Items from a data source
----
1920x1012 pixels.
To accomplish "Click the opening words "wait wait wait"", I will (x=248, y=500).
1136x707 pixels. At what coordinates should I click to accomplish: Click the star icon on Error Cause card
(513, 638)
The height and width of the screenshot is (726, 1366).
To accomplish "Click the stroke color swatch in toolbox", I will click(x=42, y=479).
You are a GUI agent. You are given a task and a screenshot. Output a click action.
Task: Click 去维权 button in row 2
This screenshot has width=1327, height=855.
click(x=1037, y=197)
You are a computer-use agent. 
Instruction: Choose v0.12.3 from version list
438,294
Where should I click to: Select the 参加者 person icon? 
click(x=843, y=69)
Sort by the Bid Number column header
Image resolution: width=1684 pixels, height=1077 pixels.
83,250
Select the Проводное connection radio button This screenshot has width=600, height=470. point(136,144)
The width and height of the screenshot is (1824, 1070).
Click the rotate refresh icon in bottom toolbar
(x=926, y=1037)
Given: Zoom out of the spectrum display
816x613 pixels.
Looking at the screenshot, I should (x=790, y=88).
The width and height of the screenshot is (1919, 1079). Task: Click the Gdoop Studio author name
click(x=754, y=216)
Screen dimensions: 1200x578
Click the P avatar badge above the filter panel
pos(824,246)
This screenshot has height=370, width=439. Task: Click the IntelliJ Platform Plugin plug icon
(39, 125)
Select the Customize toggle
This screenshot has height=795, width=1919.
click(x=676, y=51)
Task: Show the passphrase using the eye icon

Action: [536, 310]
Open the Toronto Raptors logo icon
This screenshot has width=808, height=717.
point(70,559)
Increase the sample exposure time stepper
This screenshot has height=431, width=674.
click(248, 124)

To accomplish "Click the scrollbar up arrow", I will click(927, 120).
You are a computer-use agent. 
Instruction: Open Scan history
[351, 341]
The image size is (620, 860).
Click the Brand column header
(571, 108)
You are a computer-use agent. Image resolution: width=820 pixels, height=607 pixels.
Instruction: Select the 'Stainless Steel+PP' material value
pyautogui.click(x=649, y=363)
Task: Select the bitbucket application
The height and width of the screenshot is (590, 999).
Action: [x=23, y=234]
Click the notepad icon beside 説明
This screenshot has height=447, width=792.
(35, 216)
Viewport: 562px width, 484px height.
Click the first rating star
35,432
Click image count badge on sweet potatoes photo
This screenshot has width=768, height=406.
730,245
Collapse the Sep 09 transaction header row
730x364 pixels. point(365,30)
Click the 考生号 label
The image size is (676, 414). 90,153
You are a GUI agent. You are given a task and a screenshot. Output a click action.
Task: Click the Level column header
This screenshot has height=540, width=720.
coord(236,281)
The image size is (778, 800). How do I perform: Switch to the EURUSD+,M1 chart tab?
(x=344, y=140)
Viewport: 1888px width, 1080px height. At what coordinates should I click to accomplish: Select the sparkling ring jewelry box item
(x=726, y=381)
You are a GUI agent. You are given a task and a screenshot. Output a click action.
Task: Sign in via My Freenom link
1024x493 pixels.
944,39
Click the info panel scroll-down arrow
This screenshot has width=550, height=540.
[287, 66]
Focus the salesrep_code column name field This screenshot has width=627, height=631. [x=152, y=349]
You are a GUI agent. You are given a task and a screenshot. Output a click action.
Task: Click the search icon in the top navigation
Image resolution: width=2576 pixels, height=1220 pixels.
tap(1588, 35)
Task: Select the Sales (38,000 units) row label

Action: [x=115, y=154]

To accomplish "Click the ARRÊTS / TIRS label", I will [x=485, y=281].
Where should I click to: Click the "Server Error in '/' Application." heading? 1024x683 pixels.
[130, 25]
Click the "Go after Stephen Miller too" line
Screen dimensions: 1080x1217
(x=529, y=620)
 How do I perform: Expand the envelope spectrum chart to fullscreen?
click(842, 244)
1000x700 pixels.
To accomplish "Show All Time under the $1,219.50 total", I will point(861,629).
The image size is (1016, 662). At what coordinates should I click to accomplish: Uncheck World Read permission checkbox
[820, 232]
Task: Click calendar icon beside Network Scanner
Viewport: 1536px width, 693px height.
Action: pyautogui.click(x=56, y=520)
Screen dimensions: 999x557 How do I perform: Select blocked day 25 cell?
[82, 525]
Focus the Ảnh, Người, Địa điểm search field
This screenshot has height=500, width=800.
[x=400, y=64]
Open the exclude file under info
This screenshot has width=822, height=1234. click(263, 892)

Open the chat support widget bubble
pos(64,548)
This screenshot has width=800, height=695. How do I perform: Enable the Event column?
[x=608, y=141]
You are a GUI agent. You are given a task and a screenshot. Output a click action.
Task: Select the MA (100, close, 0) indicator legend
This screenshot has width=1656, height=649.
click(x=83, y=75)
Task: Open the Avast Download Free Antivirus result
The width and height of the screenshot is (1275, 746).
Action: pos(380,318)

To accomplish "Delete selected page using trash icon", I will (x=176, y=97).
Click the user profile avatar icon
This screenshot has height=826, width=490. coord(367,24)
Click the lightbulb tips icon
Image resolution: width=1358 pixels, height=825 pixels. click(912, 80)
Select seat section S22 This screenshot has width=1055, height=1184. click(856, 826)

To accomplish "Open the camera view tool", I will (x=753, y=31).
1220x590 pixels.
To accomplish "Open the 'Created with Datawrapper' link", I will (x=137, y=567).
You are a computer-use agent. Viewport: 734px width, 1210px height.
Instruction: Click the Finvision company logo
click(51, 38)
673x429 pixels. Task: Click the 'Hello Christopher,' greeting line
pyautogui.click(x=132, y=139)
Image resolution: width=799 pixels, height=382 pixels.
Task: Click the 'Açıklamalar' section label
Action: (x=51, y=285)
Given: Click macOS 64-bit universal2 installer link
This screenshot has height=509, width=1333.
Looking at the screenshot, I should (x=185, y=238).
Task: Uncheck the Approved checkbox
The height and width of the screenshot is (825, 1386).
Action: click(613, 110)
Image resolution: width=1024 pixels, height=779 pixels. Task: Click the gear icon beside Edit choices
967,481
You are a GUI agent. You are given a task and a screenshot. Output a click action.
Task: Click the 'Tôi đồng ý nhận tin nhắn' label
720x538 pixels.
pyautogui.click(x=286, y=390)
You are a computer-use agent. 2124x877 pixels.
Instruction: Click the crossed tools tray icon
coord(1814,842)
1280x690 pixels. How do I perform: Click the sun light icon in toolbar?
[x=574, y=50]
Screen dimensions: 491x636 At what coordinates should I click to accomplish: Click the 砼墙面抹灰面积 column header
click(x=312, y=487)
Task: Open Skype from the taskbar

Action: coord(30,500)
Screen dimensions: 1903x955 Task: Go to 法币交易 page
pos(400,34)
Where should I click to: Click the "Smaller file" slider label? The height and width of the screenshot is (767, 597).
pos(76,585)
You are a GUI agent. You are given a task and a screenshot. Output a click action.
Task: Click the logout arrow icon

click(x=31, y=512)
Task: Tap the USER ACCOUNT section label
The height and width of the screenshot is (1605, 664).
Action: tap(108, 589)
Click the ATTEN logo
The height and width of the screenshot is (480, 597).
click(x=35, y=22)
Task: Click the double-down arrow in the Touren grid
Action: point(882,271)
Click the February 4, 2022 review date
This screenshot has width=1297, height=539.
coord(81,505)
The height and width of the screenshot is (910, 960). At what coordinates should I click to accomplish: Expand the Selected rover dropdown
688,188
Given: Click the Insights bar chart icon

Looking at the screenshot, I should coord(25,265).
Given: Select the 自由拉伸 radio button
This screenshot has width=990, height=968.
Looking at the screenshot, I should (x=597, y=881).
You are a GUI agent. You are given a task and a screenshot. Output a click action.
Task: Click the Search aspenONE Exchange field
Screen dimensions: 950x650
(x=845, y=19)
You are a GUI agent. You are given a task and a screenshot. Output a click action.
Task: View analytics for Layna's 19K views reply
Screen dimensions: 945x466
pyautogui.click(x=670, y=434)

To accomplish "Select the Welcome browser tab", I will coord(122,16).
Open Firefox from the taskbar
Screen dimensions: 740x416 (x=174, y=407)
----
* What you have to do:
Every line that contains the string "computer" should be copied from the entries.

* Output for this task:
You are a computer-use agent. 
You are a computer-use agent. 
You are a computer-use agent. Image resolution: width=820 pixels, height=607 pixels.
You are a computer-use agent. Viewport: 734px width, 1210px height.
You are a computer-use agent. 2124x877 pixels.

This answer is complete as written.